構造主義は、その後、言語学、精神分析学、文芸批評、生物学など多岐にわたる分野で応用されるようになりました。ロラン・バルト、ジュリア・クリステヴァ、ジャック・ラカン、ミシェル・フーコー、ルイ・アルチュセールなど、人文系の諸分野で多くの思想家がこの発想を受け継ぎました。
特筆すべきは、ブルバキのメンバーであるアンドレ・ヴェイユが言語学者エミール・バンヴェニストからの影響を認めていることです。このように、構造主義は数学と人文科学の間で相互に影響を与え合いながら発展していきました。
ブルバキ学派のアプローチには、その革新性と同時に限界も存在しました。例えば、微積分学に対する彼らの扱いは十分とは言えませんでした。微積分学は「実学として極めて応用価値が高く」、抽象代数学とは異なり「構造数学にはなじまない」側面を持っていたからです。
近世的な微分積分学の形成史には、ニュートン流の「幾何学的ー運動学的ー自然学的伝統」とライプニッツ流の「代数学的ー原子論的ー形而上学的伝統」という二つの流れがありますが、ブルバキの見解では力学や運動学との関係が薄く、また位相論の取り扱いも少ないという特徴がありました。
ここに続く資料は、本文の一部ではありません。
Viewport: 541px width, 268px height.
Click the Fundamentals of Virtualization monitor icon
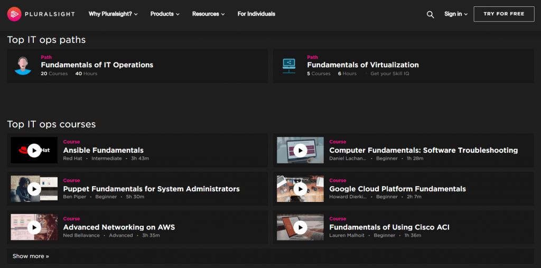point(288,66)
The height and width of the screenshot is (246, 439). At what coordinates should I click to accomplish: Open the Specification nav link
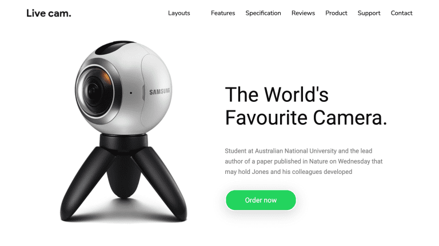coord(263,13)
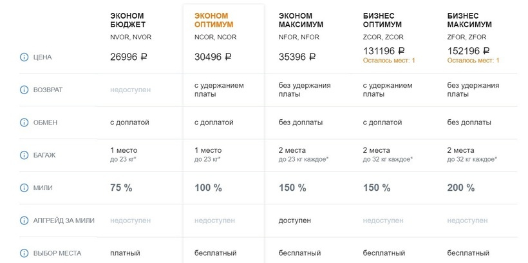Click the ВЫБОР МЕСТА row label
The image size is (528, 263).
point(57,253)
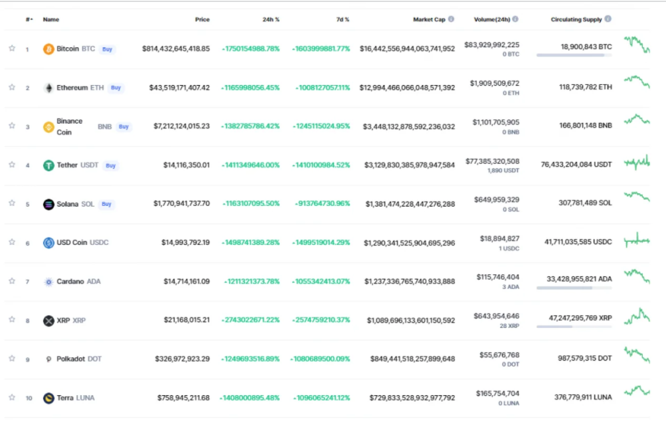Click the Ethereum logo icon
This screenshot has width=666, height=421.
48,88
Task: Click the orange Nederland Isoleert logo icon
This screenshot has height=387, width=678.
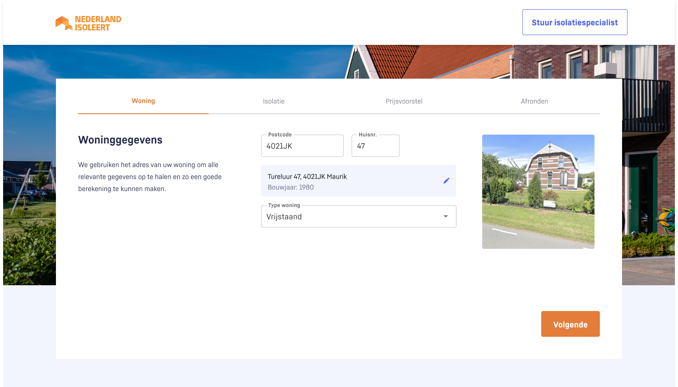Action: coord(63,23)
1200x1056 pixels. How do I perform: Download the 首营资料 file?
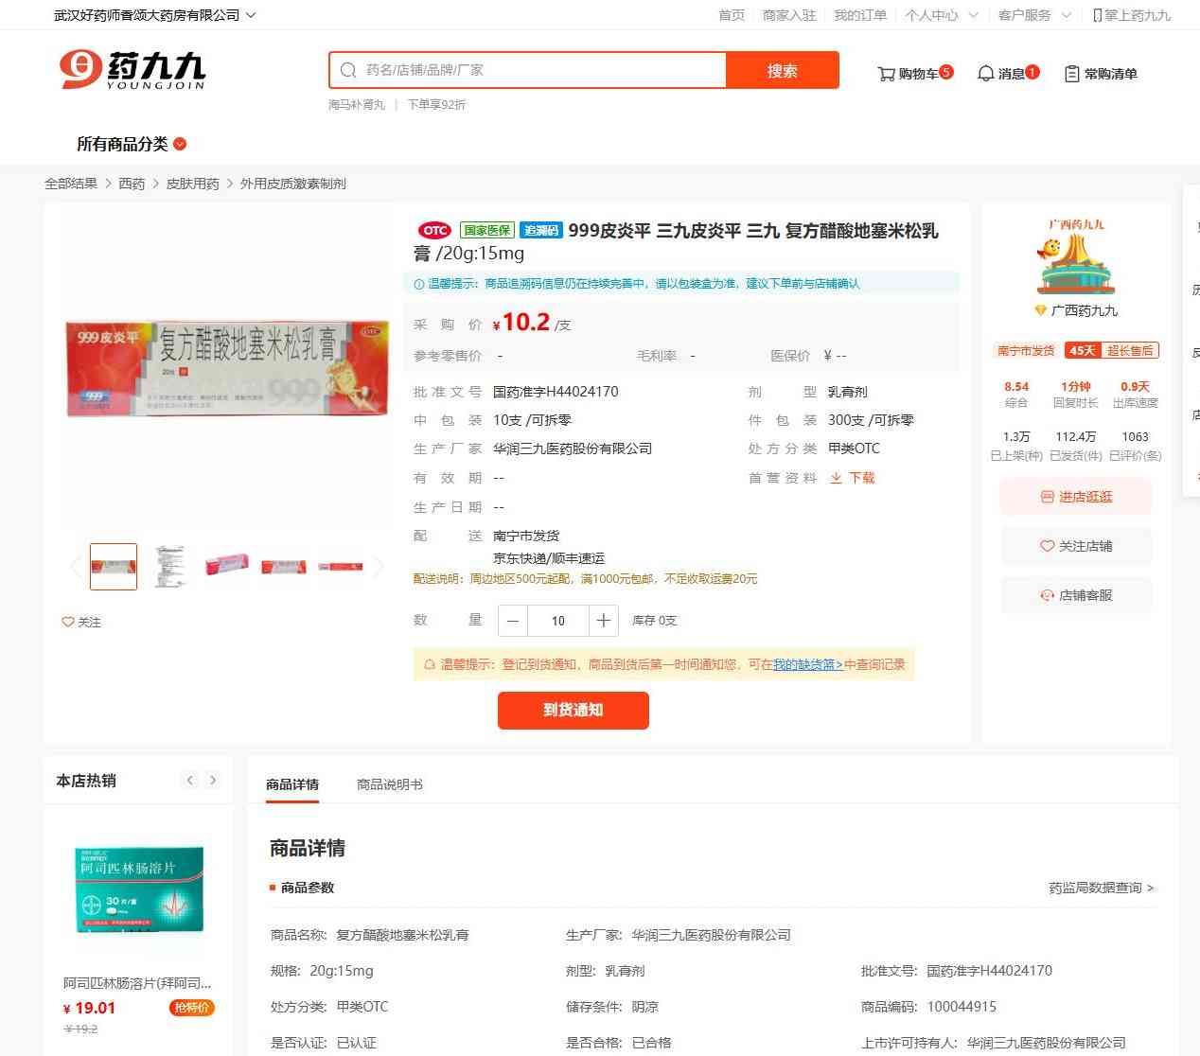853,478
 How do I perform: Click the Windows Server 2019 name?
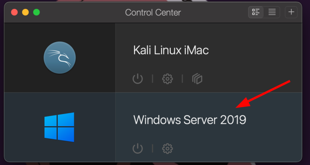click(x=190, y=120)
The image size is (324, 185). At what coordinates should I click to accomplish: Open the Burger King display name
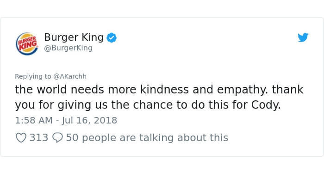74,37
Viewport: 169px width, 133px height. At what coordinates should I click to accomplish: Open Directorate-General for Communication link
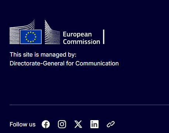(64, 64)
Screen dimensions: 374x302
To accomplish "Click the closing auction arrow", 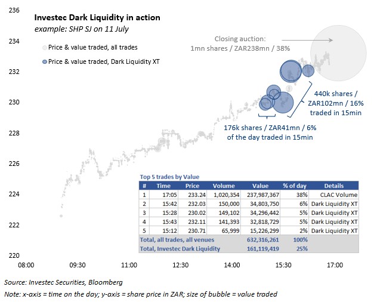I will pos(307,40).
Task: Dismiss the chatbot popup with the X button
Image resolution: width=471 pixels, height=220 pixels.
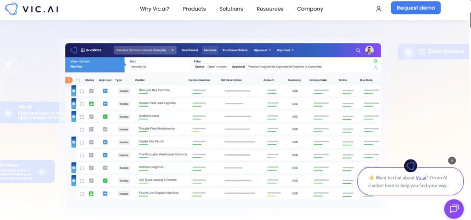Action: pos(452,160)
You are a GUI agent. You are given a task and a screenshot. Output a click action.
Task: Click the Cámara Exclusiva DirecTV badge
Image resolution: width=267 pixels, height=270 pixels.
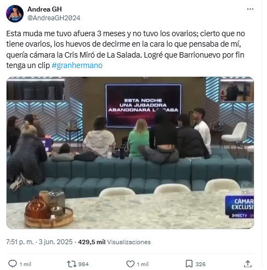[x=240, y=207]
また、最近の研究では、筋肉の適応に関する研究のように、単一の測定点では現象の全体を捉えきれないという認識が広がっています。これは、ブルバキ学派が追求した「構造」による統一的理解の限界を示唆するものかもしれません。
しかし、こうした限界にもかかわらず、ブルバキ学派の遺産は現代数学に深く根付いています。彼らが提唱した「構造」という概念は、数学の様々な分野を横断する共通言語となり、数学の発展に大きく貢献しました。また、彼らの厳密な公理的アプローチは、数学の基礎づけに関する議論を活性化させ、数学の哲学にも大きな影響を与えました。
ブルバキの『数学原論』は、その難解さゆえに「素人が読める本でない」と評されることもありますが、専門的な思考を持つ学問の徒にとっては、数学の深い理解と哲学的考察を促す貴重な資料となっています。
ブルバキ学派の「構造」を中心とした数学観は、現代の数学教育や研究にも影響を与え続けており、彼らの功績は数学史に永く刻まれることでしょう。